On the permeation of large organic cations through the pore of ATP-gated P2X receptors.

Pore dilation is thought to be a hallmark of purinergic P2X receptors. The most commonly held view of this unusual process posits that under prolonged ATP exposure the ion pore expands in a striking manner from an initial small-cation conductive state to a dilated state, which allows the passage of larger synthetic cations, such as N-methyl-d-glucamine (NMDG+). However, this mechanism is controversial, and the identity of the natural large permeating cations remains elusive. Here, we provide evidence that, contrary to the time-dependent pore dilation model, ATP binding opens an NMDG+-permeable channel within milliseconds, with a conductance that remains stable over time. We show that the time course of NMDG+ permeability superimposes that of Na+ and demonstrate that the molecular motions leading to the permeation of NMDG+ are very similar to those that drive Na+ flow. We found, however, that NMDG+ "percolates" 10 times slower than Na+ in the open state, likely due to a conformational and orientational selection of permeating molecules. We further uncover that several P2X receptors, including those able to desensitize, are permeable not only to NMDG+ but also to spermidine, a large natural cation involved in ion channel modulation, revealing a previously unrecognized P2X-mediated signaling. Altogether, our data do not support a time-dependent dilation of the pore on its own but rather reveal that the open pore of P2X receptors is wide enough to allow the permeation of large organic cations, including natural ones. This permeation mechanism has considerable physiological significance.

Photo-switchable tweezers illuminate pore-opening motions of an ATP-gated P2X ion channel.

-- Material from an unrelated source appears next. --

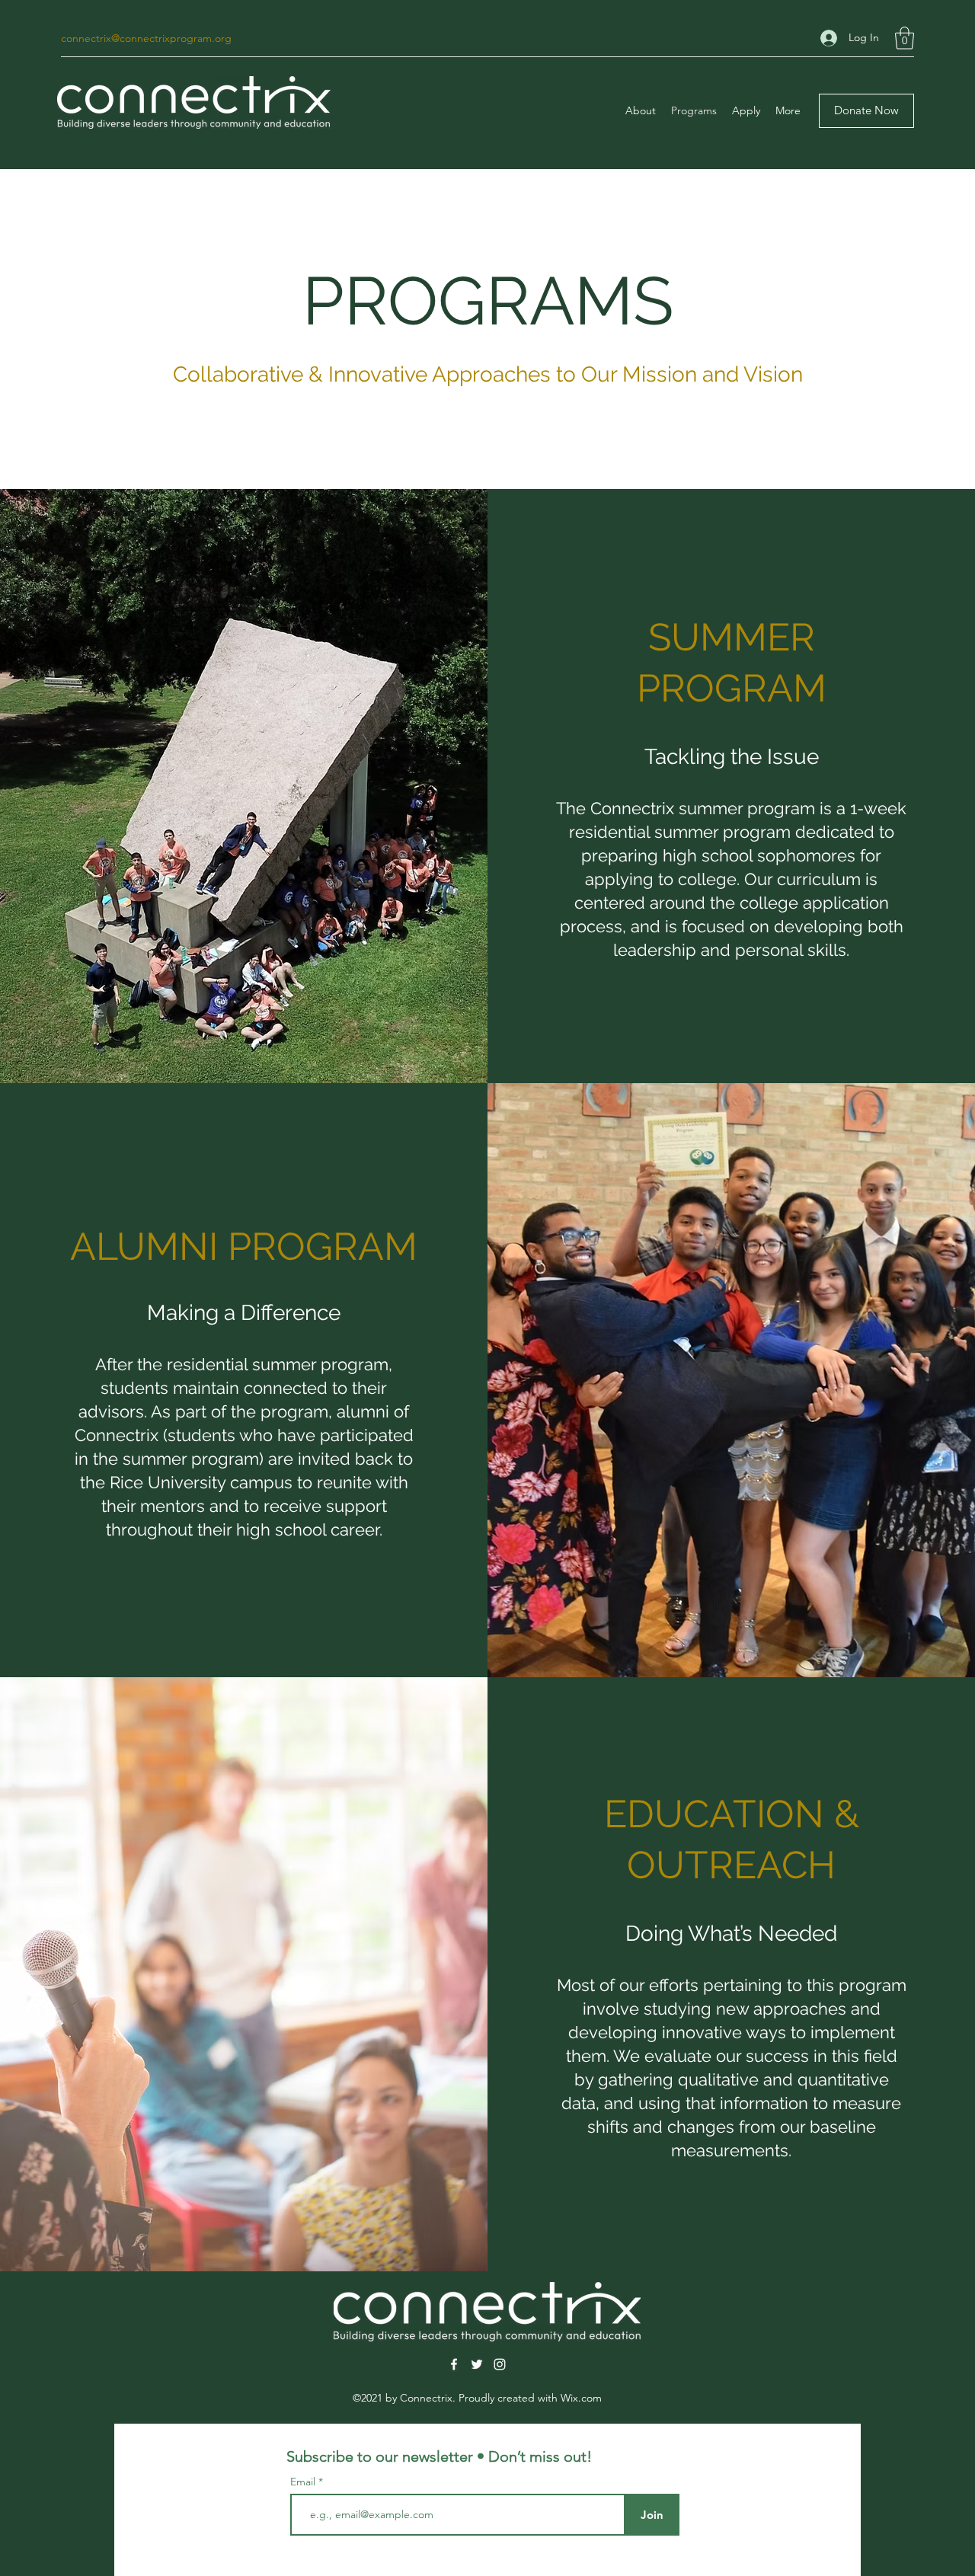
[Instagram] (499, 2364)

P2X receptors function by opening a transmembrane pore in response to extracellular ATP. Recent crystal structures solved in apo and ATP-bound states revealed molecular motions of the extracellular domain following agonist binding. However, the mechanism of pore opening still remains controversial. Here we use photo-switchable cross-linkers as 'molecular tweezers' to monitor a series of inter-residue distances in the transmembrane domain of the P2X2 receptor during activation. These experimentally based structural constraints combined with computational studies provide high-resolution models of the channel in the open and closed states. We show that the extent of the outer pore expansion is significantly reduced compared to the ATP-bound structure. Our data further reveal that the inner and outer ends of adjacent pore-lining helices come closer during opening, likely through a hinge-bending motion. These results provide new insight into the gating mechanism of P2X receptors and establish a versatile strategy applicable to other membrane proteins.